El secretario de Defensa había chocado con el presidente en cuestiones clave, como el mantenimiento de la buena relación con la OTAN, pero la decisión sobre Siria colmó su aguante

Corresponsal en Nueva YorkActualizado:

«Yo sé más que los generales sobre Daesh». Fue una de esas declaraciones extravagantes de Donald Trump en campaña electoral, que consumían las portadas antes de que, al día siguiente, otra proclamación grandilocuente -o un insulto- se comiera la atención. Trump se ha encargado de demostrar que el personaje de la campaña no es muy diferente al de la Casa Blanca. La defensa nacional no es una excepción, y esta semana ha insistido en aquella frase electoral: su secretario de Defensa, el célebre general del cuerpo de Marines Jim Mattis, ha dejado el Gobierno, un día después de que Trump anunciara, de forma intempestiva, la retirada de las tropas estadounidenses de Siria.
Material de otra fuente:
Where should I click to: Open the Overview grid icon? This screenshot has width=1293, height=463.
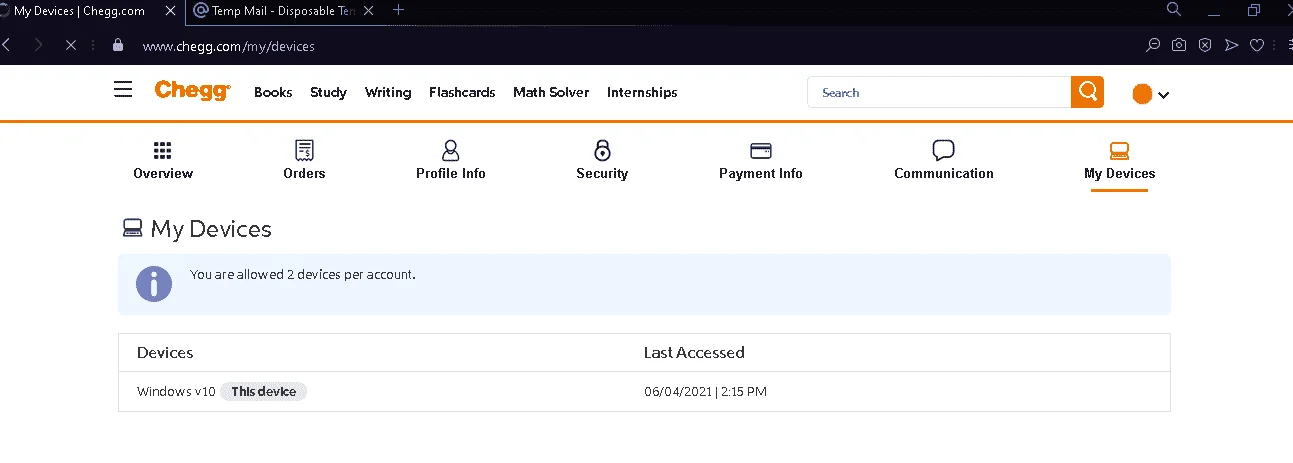coord(162,151)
Mattis, como muchos altos cargos de defensa y seguridad nacional, estaba en contra de la decisión. Frente a la opinión de Trump, que declaró la victoria contra Daesh en el anuncio, el Pentágono considera que ni el grupo terrorista islámico está vencido, ni la salida del ejército es conveniente para un país desestabilizado donde Rusia, Irán y el Gobierno de Bashar al Assad ganarán poder tras su marcha.

Mattis acudió ayer por la tarde a la Casa Blanca para tratar de convencer a Trump en un esfuerzo de última hora para que reconsiderara la decisión, según ‘The New York Times’. La negativa del presidente decidió la dimisión del secretario de Defensa.

Mattis no escondió la crítica al presidente en su carta de dimisión. «Nuestra fortaleza como nación está unida de forma inextricable a la fortaleza de nuestro sistema de alianzas», dijo sobre los socios tradicionales de EE.UU., como los países de la OTAN con quien Trump ha sido muy agresivo. «De forma similar, creo que debemos ser resolutivos e inequívocos con los países cuyos intereses están en tensión con los nuestros», añadió, con referencia específica a China y Rusia, con quien Trump ha sido más laxo. «Usted tiene el derecho de tener un secretario de Defensa con una visión más alineada a la suya en esta y otras cuestiones».

Trump tuvo palabras de agradecimiento en los mensajes por Twitter en los que anunció la marcha de Mattis, pero citó entre sus grandes logros «la compra de nuevo equipamiento militar» y su ayuda para que los aliados «paguen su parte» en gastos de defensa. La verdadera labor de Mattis, sin embargo, fue meter en cintura al presidente en cuestiones de política exterior y de defensa, en las que han chocado muchas veces: la alianza con la OTAN, el control de la escalada militar en Corea del Norte o el escrutinio a Rusia como rival militar y estratégico.